> SOURCE DOCUMENT:

Don’t fight against it! Learn a different way! A newer, better strategy!
The arguments are many and varied. The reasons why women aren’t achieving the success they desire and deserve, could fill a separate book.
But that’s not what this is about.
This is about pointing out what some of the main issues are which are common to many women, and devising a new perspective that will allow women to be who they are at their core. To free themselves from the shackles of this pervasive patriarchal society. This gender gap. To achieve success whilst enjoying life at the same time.
This is about creating such a strong self-identity that these frustrating and sometimes soul-destroying issues will magically fall away.
Are you ready to hear this alternative view?
Hmm! It might go against the grain for you. Yet, there is no other way to guarantee you the success you desire.
Everyone comes to this earth for a purpose. With skills, talents and abilities unique to that person. They then get thrown off course, and do so because of the complexities of the family of origin into which they are born.
This early childhood background sets our attitudes, experiences and beliefs. It conditions us to respond to people, situations or events in certain ways. These patterns of behaviour and reactions become embedded within our physiology, our psyche.
Sometimes we become an angry person. Feel fearful. Feel a victim. Feel less. Feel lacking in self-worth or do not feel good enough. These beliefs can pervade our whole lives.
Anna Block, Health and Wellness Coach, @Blockfit, says that the professional career women she sees, struggle with a loss of assertiveness and self-esteem. They don’t create the space to develop well-being and self-care.
Why is this so?
Women seem to lose themselves in their “struggle” — perhaps because they use “struggling against something,” instead of using a different, more optimal approach.
All of these issues create havoc in later life. We spend our whole lives trying to overcome these issues, beliefs and attitudes. Sometimes, these beliefs are unbeknown. Always in the background, steering our future. Mostly of which, we are unaware.
Our life’s journey is about trying to get back to that whole, unique individual that we were born as. That pure soul with those unique skills, talents and abilities. Those values intrinsic to us. Unfettered by our own beliefs. By others’ beliefs. The opinions of others about our self-worth. Living life as our authentic self.
That is our journey! The choices we make along the way grow out of, and are heavily influenced by, our early childhood experiences.
Our perception gets clouded when we continue to attract into our lives the experiences, situations and people that mirror either our positive or negative beliefs. Beliefs we have become accustomed to in our early development.
We don’t know what is happening or why. Because we do not understand how life works!
That is our trial.
So, we arrive at today’s work environment, which is mostly governed by men, with the underlying patriarchal rules and laws of the universe, and we try to “change” this system.
Trying to change the system “out there” is like trying to break down a thick stone wall with a nail file.
It will fail! The tools you are using are inadequate. They are ineffective because you are not fully cognisant of the real, underlying game being played.
For women, the game they need to be playing is not gender-specific. It is not about using either a masculine or a feminine approach. It’s about seeing how the world really works and doing that instead!
Go back to your purpose of being a soul, in a human body, having a specific human experience, utilising your unique skills, talents and abilities. Understand what is happening here.
Your purpose is to be the “best you” that you can be. You have no control over people or things “out there.” You only have control over yourself.
As the Alcoholics Anonymous prayer says, stop beating your head against a brick wall trying to change things you can’t. The system. The universal laws. Other people. You need to change yourself.

> PROVIDED DATA:
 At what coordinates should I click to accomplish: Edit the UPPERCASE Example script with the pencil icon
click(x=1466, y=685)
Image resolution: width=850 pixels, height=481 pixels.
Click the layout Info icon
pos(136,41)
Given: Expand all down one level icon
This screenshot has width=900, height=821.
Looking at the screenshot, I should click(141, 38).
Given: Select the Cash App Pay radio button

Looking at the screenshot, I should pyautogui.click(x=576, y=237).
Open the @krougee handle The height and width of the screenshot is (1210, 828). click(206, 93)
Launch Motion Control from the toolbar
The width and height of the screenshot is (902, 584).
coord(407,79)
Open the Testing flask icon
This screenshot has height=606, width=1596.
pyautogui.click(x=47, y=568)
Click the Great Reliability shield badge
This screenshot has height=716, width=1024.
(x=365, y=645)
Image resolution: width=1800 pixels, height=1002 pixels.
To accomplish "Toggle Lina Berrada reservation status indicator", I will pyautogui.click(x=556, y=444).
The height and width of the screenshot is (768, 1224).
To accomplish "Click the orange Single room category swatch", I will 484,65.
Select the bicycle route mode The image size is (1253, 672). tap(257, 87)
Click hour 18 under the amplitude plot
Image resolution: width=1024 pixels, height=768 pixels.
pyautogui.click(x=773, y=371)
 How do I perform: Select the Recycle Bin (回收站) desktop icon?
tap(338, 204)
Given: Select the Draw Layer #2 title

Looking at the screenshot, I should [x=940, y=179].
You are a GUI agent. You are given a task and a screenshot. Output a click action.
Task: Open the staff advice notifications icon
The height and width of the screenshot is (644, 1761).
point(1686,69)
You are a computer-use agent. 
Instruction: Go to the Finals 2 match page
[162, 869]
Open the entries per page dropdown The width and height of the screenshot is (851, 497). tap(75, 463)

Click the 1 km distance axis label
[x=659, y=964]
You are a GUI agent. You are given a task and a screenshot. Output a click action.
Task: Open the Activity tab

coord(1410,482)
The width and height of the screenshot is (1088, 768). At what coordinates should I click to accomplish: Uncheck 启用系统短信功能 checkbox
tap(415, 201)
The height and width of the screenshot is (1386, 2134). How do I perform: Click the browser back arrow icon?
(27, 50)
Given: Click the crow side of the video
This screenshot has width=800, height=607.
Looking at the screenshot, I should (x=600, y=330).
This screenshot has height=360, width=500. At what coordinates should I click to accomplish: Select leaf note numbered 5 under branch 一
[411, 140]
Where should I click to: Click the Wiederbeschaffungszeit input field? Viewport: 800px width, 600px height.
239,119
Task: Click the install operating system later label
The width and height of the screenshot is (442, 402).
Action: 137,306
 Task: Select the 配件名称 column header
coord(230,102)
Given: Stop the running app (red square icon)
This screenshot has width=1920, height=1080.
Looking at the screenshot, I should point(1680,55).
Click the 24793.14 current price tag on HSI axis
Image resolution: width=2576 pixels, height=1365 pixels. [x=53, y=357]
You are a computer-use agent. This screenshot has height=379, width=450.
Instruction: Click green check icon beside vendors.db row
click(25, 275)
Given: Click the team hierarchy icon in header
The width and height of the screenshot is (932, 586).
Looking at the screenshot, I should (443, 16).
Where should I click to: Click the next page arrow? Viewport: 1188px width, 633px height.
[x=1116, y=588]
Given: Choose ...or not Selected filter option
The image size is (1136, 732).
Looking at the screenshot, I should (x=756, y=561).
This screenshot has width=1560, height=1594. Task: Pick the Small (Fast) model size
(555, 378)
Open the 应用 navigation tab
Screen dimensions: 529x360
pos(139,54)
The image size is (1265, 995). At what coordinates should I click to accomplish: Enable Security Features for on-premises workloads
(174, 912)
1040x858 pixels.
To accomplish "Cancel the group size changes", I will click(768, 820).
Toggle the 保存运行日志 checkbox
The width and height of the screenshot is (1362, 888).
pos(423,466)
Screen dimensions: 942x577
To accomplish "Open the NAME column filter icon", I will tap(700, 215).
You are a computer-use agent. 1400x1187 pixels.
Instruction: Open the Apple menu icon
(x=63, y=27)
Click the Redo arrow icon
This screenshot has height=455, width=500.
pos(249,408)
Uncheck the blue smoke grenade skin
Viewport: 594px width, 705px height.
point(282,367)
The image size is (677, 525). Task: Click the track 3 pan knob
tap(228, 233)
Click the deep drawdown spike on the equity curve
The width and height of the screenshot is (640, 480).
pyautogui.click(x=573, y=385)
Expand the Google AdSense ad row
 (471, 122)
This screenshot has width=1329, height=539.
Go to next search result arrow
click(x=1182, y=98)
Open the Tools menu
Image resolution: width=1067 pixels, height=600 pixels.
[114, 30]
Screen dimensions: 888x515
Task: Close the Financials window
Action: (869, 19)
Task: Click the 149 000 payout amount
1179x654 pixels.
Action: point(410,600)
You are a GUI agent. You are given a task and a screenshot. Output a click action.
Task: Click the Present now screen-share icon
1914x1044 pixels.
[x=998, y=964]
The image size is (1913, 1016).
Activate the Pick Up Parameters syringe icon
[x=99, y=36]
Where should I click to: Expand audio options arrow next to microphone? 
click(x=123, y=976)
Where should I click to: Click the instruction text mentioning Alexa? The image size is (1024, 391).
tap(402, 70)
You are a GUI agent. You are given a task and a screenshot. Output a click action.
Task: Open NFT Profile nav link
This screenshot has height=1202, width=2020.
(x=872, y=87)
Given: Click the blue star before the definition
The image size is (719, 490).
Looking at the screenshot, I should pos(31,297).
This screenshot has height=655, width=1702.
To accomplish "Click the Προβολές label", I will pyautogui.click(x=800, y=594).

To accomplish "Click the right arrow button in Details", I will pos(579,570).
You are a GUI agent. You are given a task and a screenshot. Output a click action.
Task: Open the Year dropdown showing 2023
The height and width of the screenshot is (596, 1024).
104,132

> TASKS TO CARRY OUT:
**A.** In the essay on women's success, what does Anna Block say the professional career women she sees struggle with?
**B.** Reproduce the section of the essay on women's success starting with "This early childhood" and going on through "well-being and self-care.".
**C.** Write the next few paragraphs of the essay on women's success, picking up after its final sentence.

> RESULTS OF THE TASKS:
**A.** A loss of assertiveness and self-esteem.

**B.**
This early childhood background sets our attitudes, experiences and beliefs. It conditions us to respond to people, situations or events in certain ways. These patterns of behaviour and reactions become embedded within our physiology, our psyche.
Sometimes we become an angry person. Feel fearful. Feel a victim. Feel less. Feel lacking in self-worth or do not feel good enough. These beliefs can pervade our whole lives.
Anna Block, Health and Wellness Coach, @Blockfit, says that the professional career women she sees, struggle with a loss of assertiveness and self-esteem. They don’t create the space to develop well-being and self-care.

**C.**
But, but! What? You must be nuts! It is the system! It is the men! It is the unspoken rules of the workplace that are hindering my success!
This can’t be!
But it can!
This is about becoming your authentic self. Utilising those innate talents to your best ability, not trying to change anyone else. Not trying to be someone else.
This is about decluttering your life, your beliefs, your attitudes, behaviours and actions to become the “best you.” The best version of yourself. Getting back to your true identity.
By getting back to your true identity, being on purpose — your purpose. Living those values. Living your life on your terms. This will increase your light. You will shine like a beacon. You will be in flow.
Things will come easily to you. If they don’t, it means you have gone off track.
How do you achieve this ideal state, your authentic self?
Tell me! Tell me!
You have to come to an understanding of what your unique skills are. You have to take some steps, one at a time. You have to unravel the years of layering. Of building a different person over who you really are. Trying to fit in.
This is about your truth. Yes, it will make you vulnerable. You could get hurt. But — who do you want to be? Someone else, or yourself?
How do I do that?
First, you need to acknowledge that you have to change. This may go against the grain. The AA creed has been successful for decades because of this first step.
It’s about acceptance. Of yourself. Of things as they are. So you can move forward.
You do this by saying to yourself, over and over till it hurts: I love you.
Loving yourself means you will stop doing things that ultimately hurt you — who you are, at your core. Every time an issue arises, or you feel inadequate or insecure, tell yourself: I love you. Yes, you. Not someone else “out there.”
This simple step will give you the clarity and courage to move forward.
Then, you have to love yourself enough, continuously and constantly, to make the incremental changes you need, in attitude, beliefs and behaviours.
Yes. There need to be changes here. Baby steps. How do I want to feel? Can I let go of being a victim? Can I learn to forgive others? Whatever you intuit is your first attitude or behaviour to change.
Finally, you have to ensure you are utilising your innate skills daily, at least 80% of the time. Doing so will get you into flow. Flow is a feeling of inner ease. Of achievement, of success. It’s like a river finding its own level. Smooth sailing. Flowing along at its own pace. Happy in its own lane.
What will keep you on track, being like a river, is knowing that, when things go bad, out of sync, you will be out of flow. You will know this because things are not coming to you easily and effortlessly. Life will be bumpy. Like going over rocks. Knowing this, you can then adjust your course.
But — how do I know what my innate skills, talents and abilities are?
Two ways. Ask yourself: What do I like doing? What am I good at? And focus on those things. If you cannot get those at work, do them socially, or in your hobbies. Or volunteer.
However, if you really are unsure, as I was, take a personality profiling assessment.
You are the most important person in your life. Not your partner or husband. Not your parents. Not your children. You!
Your life is about you! Working with and developing your innate skills, talents and abilities.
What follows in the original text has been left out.